Title :
Rule accumulation method with modified fitness function based on Genetic Network Programming
Author :
Wang, Lutao ; Mabu, Shingo ; Ye, Fengming ; Hirasawa, Kotaro
Author_Institution :
Grad. Sch. of Inf., Waseda Univ., Fukuoka, Japan
Abstract :
Genetic Network Programming (GNP) extended from GA and GP is competent for the complex problems in dynamic environments because of its directed graph structure, reusability of nodes and implicit memory function. In this paper, a new method to extract and accumulate rules from GNP is proposed. The general idea is to update the fitness values of the rules accumulatively, rather than just replacing them in the former research. That is, the rules which appear frequently in different generations are given higher fitness values because they represent good universal experiences from the past behaviors. By extracting the rules during the evolutionary period and then matching them with agents´ environments, we could guide the agents properly and get better rewards. In order to test the efficiency and effectiveness of the proposed method, we applied the proposed method to the problem of Tile-world as the simulation environment.
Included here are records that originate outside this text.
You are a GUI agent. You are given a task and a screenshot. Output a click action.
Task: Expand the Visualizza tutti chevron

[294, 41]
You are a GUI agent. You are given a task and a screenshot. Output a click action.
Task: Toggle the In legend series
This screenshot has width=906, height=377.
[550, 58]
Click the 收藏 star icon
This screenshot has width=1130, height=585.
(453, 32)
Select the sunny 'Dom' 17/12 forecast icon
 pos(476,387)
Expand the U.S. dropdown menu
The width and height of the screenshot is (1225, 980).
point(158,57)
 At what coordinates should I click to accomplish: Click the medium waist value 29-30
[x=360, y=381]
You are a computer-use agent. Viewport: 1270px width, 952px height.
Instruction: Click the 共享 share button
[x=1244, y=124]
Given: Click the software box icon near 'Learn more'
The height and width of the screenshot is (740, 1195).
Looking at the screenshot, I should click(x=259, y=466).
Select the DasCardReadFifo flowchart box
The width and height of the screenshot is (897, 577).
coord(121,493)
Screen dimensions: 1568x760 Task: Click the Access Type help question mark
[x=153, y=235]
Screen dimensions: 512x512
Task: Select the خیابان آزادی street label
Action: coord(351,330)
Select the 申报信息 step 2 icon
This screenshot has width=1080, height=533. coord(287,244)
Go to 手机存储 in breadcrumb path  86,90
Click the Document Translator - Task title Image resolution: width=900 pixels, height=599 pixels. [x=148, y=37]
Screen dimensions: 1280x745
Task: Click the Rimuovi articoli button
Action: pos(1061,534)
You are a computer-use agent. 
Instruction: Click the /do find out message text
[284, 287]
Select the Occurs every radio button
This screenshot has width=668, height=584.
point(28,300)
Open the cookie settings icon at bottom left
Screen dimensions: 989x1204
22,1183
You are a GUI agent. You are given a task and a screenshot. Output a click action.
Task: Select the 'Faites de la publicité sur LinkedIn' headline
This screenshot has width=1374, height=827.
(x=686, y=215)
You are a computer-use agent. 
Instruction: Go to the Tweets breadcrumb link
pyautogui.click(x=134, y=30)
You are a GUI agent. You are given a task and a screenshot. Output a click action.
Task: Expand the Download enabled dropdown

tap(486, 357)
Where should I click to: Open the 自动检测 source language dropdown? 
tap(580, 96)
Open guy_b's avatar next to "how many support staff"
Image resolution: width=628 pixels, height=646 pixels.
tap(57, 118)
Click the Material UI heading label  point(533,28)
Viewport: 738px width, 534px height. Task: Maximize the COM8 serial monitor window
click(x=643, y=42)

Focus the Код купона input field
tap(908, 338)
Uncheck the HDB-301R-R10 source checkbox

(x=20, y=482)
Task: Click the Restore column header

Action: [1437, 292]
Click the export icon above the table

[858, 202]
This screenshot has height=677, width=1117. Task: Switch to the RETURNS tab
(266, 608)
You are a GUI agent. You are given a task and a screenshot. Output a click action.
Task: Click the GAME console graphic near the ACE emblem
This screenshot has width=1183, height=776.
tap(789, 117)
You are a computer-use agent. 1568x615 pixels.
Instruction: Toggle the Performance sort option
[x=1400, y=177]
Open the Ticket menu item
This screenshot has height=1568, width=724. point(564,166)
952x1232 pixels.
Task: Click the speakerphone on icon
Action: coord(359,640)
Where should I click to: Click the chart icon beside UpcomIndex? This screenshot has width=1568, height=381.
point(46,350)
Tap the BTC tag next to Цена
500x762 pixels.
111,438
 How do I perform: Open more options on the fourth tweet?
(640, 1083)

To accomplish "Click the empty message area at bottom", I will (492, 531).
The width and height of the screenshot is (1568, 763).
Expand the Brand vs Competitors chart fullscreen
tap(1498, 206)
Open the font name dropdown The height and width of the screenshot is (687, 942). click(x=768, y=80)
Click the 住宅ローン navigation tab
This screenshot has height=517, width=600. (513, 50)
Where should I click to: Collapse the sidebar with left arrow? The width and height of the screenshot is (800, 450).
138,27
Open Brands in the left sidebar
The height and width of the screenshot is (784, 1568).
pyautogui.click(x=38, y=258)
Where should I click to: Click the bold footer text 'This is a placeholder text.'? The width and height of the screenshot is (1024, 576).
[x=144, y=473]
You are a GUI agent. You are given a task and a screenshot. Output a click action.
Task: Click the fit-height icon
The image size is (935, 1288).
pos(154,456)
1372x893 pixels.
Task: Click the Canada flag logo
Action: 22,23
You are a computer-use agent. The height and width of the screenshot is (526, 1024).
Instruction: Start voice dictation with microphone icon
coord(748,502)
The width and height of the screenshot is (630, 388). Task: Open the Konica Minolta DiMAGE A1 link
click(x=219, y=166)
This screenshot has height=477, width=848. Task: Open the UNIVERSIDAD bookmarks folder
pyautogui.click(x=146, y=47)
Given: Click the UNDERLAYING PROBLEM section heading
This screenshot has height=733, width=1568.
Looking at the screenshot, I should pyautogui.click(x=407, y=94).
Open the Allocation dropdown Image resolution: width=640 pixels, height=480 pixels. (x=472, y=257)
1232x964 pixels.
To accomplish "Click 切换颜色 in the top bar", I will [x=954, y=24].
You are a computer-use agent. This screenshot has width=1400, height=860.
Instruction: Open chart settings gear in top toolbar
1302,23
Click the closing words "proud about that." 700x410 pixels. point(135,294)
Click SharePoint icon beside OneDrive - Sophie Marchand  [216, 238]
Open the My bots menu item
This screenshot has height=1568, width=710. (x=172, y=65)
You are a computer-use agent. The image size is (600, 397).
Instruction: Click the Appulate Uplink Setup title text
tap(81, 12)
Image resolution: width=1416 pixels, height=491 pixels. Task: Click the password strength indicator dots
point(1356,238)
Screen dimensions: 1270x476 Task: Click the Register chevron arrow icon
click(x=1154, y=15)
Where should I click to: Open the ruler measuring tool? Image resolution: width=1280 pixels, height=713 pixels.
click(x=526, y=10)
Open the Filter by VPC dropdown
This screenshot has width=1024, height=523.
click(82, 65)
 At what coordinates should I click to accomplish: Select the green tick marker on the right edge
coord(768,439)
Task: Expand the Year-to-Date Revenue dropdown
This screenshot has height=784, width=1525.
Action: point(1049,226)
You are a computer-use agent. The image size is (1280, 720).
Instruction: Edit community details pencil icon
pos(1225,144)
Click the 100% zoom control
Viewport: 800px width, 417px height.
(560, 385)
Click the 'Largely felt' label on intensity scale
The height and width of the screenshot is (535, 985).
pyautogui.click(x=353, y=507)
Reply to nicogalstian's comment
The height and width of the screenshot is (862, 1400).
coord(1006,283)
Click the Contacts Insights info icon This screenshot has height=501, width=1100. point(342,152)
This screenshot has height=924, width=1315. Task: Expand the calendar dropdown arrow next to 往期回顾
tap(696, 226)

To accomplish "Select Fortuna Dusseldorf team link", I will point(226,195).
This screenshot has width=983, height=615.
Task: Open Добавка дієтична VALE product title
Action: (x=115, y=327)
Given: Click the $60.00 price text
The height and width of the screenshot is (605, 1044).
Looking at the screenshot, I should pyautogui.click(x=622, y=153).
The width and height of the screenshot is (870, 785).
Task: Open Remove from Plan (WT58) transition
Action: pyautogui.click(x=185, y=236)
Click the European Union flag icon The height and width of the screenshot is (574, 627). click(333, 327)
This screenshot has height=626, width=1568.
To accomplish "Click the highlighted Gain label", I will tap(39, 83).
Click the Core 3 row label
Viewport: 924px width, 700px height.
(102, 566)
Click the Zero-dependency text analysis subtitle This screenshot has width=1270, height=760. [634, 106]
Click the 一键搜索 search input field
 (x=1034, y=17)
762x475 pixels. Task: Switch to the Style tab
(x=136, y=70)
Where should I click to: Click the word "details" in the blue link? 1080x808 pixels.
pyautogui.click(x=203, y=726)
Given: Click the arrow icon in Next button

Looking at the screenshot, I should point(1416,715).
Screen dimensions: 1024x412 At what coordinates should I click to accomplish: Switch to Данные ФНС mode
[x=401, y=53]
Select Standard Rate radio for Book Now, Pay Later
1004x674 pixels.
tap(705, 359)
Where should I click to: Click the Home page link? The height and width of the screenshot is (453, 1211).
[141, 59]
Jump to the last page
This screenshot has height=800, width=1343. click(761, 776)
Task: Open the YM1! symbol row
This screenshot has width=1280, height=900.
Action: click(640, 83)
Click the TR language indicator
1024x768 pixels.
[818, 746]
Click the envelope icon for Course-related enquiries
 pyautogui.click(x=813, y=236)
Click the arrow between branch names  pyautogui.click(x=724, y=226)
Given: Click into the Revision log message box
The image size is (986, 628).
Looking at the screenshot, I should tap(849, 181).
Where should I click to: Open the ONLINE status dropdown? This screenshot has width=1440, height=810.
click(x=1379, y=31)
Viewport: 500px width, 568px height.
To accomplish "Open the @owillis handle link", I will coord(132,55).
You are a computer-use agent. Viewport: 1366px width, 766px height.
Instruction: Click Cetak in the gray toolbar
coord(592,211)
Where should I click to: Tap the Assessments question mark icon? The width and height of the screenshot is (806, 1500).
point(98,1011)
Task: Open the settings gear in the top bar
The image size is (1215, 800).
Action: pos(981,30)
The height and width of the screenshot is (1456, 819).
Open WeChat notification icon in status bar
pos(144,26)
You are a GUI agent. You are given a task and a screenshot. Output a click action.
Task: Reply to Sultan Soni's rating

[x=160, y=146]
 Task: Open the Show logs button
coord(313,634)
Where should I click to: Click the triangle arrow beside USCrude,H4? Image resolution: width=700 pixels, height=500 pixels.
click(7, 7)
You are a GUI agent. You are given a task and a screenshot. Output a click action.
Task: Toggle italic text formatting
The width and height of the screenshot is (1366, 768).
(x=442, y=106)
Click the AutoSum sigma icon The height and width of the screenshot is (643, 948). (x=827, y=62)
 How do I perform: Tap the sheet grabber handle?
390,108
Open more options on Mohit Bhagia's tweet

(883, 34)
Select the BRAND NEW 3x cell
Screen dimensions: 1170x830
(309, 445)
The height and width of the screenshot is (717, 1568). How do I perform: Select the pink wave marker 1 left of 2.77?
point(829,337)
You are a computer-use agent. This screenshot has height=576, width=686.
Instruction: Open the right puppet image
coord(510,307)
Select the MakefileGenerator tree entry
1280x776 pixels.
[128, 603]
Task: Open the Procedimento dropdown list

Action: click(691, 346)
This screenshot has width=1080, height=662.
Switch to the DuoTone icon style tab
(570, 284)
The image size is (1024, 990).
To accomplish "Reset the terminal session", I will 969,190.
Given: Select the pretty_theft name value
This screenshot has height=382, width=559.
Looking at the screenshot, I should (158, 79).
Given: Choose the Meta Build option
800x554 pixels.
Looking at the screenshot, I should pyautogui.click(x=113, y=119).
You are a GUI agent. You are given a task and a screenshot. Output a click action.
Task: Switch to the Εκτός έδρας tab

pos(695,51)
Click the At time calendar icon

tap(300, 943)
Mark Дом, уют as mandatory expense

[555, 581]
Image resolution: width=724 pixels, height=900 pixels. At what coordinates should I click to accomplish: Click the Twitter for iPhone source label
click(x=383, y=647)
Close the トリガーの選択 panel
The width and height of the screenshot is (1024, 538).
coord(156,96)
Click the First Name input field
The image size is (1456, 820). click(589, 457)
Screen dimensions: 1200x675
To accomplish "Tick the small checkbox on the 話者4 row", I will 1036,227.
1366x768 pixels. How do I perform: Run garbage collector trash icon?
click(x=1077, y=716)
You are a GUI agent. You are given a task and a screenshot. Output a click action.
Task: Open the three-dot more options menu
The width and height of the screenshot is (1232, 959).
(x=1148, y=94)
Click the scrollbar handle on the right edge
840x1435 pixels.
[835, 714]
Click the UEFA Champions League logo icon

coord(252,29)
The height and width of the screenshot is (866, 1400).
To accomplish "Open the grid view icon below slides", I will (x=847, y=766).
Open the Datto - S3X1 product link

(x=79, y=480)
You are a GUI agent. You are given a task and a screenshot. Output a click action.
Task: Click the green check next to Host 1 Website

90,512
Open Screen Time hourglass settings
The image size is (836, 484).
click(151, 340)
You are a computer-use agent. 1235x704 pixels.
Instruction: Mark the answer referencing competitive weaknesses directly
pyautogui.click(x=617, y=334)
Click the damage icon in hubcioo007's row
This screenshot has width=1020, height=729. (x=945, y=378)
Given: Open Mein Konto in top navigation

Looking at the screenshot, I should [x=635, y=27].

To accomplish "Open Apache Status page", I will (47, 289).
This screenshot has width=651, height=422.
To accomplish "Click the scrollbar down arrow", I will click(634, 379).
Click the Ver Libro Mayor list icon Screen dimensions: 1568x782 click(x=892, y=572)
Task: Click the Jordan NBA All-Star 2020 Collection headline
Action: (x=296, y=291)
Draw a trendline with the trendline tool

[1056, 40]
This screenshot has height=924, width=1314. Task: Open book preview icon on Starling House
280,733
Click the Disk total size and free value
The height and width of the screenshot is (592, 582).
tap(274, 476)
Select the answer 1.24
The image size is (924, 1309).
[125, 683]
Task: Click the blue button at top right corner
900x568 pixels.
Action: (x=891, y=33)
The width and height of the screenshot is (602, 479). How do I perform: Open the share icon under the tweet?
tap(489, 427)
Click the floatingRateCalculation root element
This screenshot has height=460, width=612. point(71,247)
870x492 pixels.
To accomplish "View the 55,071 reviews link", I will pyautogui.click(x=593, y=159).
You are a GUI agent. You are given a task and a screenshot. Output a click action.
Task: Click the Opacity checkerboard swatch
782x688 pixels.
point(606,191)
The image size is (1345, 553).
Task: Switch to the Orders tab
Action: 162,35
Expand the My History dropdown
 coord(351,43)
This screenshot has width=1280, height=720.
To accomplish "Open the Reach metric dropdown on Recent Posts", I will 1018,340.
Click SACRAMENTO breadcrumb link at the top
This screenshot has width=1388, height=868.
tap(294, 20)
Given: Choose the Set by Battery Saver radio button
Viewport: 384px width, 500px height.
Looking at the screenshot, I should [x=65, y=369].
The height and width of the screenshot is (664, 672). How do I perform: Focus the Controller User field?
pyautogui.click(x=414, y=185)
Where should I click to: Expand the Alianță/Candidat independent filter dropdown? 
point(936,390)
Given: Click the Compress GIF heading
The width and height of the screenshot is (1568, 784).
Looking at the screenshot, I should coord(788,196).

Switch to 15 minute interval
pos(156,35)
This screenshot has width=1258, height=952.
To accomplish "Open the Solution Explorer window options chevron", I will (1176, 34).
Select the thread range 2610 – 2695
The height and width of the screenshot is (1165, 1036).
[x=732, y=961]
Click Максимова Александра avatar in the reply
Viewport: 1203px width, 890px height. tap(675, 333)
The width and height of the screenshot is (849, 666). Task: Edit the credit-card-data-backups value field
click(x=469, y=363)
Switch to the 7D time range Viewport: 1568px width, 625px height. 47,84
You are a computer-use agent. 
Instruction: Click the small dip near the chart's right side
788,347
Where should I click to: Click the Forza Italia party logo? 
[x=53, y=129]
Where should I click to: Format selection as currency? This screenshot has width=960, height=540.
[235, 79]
Simulation results demonstrate the effectiveness of the proposed method.
Keywords :
directed graphs; genetic algorithms; logic programming; directed graph structure; fitness function; genetic network programming; implicit memory function; node reusability; rule accumulation method; tile-world simulation environment; Analytical models; Dynamic programming; Economic indicators; Electronic mail; Functional programming; Genetic algorithms; Genetic programming; Production systems; Technological innovation; Testing; Agent; GNP-RA; Genetic Network Programming; Rule Accumulation; Tile-world;
Conference_Titel :
ICCAS-SICE, 2009
Conference_Location :
Fukuoka
Print_ISBN :
978-4-907764-34-0
Electronic_ISBN :
978-4-907764-33-3